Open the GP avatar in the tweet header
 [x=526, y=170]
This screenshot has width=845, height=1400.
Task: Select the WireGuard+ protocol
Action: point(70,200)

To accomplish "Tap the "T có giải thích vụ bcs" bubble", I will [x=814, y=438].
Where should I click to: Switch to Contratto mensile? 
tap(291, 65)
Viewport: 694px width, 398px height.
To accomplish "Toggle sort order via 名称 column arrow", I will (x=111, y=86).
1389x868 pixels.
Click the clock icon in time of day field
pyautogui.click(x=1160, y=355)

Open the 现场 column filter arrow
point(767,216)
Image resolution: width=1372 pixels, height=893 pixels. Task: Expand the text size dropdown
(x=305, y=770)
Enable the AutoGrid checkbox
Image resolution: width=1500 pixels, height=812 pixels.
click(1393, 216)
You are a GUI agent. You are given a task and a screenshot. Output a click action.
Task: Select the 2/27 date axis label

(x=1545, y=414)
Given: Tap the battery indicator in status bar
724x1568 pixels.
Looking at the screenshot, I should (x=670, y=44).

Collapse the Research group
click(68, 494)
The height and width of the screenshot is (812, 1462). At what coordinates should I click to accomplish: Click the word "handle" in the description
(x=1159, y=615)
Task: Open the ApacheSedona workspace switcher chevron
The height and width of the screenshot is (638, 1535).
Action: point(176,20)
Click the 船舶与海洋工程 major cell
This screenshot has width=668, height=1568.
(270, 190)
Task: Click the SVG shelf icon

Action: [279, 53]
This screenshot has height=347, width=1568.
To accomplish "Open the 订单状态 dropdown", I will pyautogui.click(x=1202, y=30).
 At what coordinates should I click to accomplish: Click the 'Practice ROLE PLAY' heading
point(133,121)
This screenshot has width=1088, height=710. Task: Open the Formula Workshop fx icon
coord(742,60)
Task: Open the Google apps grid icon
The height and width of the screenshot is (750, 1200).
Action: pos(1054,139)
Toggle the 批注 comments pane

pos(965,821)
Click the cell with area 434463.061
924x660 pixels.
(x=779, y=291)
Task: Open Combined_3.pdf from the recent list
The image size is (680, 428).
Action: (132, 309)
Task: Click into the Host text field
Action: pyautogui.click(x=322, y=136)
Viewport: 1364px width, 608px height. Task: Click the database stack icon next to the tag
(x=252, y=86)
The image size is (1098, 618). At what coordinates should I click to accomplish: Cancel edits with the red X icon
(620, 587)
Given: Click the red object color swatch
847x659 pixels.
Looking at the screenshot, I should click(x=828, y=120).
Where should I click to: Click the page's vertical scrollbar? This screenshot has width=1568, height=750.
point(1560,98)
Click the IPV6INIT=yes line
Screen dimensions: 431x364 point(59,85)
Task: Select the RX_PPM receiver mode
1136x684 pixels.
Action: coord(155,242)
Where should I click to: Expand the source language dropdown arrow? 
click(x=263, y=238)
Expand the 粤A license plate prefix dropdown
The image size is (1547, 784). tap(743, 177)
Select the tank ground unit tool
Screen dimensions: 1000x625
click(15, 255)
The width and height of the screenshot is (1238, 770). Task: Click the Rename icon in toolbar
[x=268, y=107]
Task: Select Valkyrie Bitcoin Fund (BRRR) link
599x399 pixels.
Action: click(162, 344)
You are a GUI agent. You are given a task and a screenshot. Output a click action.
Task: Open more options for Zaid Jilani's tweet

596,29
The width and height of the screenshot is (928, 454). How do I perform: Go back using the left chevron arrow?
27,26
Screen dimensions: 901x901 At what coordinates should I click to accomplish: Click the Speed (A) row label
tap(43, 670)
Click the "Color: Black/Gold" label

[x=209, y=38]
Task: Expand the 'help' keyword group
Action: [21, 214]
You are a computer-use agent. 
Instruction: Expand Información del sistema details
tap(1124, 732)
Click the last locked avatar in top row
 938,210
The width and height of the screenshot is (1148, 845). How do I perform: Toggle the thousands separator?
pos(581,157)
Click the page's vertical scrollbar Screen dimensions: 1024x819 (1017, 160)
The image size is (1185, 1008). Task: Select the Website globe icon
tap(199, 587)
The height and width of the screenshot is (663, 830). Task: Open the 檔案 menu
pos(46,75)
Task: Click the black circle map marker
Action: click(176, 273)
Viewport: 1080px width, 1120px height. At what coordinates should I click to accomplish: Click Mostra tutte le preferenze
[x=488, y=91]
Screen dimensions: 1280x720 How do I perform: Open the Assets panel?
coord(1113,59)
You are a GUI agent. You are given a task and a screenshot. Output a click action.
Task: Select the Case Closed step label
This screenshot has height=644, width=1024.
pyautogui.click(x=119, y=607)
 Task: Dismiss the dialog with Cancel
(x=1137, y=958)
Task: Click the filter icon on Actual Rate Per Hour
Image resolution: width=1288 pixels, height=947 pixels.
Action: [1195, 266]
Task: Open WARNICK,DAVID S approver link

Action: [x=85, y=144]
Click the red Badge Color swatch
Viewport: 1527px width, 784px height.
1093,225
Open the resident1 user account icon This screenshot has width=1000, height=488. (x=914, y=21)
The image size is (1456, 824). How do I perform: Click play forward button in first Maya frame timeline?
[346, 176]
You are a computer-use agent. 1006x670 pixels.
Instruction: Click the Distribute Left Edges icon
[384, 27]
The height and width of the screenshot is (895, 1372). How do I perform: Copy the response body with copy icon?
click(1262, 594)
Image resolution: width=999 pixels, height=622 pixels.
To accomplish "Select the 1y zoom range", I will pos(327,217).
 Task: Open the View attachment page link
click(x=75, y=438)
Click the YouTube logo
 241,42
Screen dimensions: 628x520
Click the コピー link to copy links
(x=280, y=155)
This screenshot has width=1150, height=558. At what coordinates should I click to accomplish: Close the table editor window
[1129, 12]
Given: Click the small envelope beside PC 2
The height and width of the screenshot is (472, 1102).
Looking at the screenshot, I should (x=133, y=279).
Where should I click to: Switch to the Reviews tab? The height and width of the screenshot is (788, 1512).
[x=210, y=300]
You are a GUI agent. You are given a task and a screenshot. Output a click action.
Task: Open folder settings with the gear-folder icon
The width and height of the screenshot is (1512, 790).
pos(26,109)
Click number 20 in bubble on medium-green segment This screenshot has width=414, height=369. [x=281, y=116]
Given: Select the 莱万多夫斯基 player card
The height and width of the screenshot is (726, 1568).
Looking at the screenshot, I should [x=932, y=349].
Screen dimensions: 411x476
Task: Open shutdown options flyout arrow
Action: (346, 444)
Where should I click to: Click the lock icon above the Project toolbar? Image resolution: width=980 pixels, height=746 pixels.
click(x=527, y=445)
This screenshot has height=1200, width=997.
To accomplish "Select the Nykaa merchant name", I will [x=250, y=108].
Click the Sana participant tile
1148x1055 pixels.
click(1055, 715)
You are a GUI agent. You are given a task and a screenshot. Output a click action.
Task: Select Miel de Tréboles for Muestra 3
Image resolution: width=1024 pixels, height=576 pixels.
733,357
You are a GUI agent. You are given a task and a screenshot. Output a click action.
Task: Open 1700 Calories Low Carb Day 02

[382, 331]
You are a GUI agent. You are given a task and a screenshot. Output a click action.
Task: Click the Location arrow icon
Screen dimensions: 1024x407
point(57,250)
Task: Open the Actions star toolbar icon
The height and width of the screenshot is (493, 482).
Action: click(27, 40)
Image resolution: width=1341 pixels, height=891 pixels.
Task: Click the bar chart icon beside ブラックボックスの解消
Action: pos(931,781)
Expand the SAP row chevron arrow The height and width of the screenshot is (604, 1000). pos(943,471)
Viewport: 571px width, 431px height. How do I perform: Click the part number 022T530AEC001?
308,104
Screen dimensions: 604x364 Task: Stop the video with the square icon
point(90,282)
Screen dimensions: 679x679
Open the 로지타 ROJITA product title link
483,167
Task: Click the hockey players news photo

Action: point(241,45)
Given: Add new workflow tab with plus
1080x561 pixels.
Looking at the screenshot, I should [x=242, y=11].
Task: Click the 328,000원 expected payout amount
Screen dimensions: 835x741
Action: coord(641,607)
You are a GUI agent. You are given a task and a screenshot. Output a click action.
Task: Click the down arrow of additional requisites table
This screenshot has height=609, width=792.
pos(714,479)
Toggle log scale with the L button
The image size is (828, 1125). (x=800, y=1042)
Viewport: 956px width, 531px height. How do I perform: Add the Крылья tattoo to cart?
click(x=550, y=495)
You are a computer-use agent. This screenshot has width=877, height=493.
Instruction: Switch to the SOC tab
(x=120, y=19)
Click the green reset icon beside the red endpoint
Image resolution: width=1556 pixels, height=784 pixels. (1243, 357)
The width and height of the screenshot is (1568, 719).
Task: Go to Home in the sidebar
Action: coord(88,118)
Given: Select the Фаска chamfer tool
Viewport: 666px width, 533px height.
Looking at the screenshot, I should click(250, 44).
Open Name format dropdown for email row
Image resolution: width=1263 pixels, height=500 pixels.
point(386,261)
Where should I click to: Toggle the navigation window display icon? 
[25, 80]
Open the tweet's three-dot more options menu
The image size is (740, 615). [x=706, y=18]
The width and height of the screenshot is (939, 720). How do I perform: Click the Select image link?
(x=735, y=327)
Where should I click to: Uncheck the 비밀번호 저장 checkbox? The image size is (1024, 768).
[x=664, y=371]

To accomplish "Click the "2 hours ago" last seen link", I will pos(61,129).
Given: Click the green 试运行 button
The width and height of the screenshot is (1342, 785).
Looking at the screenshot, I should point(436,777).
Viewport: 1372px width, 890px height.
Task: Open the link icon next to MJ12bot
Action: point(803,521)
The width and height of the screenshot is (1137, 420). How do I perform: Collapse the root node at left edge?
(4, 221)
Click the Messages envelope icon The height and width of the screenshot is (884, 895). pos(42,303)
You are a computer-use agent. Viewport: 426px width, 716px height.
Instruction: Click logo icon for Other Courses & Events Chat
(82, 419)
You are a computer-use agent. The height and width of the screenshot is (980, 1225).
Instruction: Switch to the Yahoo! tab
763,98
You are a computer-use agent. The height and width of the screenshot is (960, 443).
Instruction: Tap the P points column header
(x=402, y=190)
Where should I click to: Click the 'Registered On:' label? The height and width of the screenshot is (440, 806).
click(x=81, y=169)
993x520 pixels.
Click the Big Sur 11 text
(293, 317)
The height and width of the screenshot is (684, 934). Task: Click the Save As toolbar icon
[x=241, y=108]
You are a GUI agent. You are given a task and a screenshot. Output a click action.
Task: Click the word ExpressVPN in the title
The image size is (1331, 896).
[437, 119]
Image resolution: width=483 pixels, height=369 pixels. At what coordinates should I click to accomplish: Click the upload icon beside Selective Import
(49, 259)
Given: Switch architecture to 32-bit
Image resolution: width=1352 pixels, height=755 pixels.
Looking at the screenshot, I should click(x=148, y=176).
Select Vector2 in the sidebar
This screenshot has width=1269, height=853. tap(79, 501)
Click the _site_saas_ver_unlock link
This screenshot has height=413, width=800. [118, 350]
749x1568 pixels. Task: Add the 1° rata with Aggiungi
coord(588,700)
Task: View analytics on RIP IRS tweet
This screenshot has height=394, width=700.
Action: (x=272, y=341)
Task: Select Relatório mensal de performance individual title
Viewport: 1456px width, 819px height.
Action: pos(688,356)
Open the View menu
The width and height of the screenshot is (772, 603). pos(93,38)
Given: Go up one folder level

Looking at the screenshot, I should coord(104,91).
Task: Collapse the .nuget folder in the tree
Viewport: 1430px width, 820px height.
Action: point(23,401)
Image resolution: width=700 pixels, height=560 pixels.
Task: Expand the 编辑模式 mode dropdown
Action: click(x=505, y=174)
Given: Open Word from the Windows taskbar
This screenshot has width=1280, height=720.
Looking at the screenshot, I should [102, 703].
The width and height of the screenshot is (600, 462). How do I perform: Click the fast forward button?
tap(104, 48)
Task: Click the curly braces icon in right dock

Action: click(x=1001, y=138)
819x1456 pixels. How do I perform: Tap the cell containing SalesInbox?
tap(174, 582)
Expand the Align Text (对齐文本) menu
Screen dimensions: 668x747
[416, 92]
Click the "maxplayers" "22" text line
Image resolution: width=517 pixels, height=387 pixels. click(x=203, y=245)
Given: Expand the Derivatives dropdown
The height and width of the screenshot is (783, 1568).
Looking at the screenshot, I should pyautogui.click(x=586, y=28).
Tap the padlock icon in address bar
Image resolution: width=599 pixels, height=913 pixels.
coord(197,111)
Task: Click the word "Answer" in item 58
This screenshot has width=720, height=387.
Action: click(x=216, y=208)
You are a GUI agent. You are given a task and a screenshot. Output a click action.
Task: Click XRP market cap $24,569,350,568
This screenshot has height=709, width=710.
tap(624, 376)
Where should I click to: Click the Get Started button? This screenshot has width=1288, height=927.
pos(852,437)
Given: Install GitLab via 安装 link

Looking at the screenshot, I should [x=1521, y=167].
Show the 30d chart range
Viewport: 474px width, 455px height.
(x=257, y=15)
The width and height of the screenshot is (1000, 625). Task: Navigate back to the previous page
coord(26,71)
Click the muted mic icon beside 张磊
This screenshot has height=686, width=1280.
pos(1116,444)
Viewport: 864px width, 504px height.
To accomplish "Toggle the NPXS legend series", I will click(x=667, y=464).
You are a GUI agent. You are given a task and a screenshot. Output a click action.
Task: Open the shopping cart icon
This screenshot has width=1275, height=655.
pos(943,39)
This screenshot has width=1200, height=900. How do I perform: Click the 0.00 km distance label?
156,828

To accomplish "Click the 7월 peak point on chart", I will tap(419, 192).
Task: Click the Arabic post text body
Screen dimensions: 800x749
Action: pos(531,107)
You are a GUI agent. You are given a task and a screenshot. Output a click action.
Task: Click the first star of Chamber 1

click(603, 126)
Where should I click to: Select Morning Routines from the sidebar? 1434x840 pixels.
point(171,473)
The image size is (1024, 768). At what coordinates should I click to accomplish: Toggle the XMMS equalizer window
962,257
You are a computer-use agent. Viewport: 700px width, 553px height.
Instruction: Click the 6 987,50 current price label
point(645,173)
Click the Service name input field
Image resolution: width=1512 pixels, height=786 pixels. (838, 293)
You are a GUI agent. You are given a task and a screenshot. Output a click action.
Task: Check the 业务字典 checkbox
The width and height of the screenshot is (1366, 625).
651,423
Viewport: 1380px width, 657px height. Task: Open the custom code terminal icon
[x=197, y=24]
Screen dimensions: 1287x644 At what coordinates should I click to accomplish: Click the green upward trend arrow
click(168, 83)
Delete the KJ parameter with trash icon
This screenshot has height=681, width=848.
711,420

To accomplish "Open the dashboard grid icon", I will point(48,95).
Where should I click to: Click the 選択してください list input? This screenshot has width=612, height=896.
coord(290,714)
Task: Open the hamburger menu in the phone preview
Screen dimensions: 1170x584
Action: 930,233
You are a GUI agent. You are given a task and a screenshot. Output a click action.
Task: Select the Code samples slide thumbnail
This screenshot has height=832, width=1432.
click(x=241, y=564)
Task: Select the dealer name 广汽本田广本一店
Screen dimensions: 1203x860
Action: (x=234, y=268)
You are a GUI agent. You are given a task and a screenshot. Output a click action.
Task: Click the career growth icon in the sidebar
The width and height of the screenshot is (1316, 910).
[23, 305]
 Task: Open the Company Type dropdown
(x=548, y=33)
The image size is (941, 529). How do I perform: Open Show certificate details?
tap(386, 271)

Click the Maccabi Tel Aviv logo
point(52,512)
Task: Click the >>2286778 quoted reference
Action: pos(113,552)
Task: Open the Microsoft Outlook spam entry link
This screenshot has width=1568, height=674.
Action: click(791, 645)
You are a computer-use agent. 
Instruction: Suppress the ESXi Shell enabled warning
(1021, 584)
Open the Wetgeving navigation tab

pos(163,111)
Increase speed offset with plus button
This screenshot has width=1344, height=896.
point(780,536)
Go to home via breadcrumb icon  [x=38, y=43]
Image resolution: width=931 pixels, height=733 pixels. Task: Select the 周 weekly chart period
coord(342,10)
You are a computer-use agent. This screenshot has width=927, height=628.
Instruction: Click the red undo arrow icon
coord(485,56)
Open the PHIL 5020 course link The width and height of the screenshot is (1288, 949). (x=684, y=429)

What this task involves -> Out of the records, collect only those lines that contain the string "swatch".

Reply to the exercise ->
Given: Click the red object color swatch
Click the red Badge Color swatch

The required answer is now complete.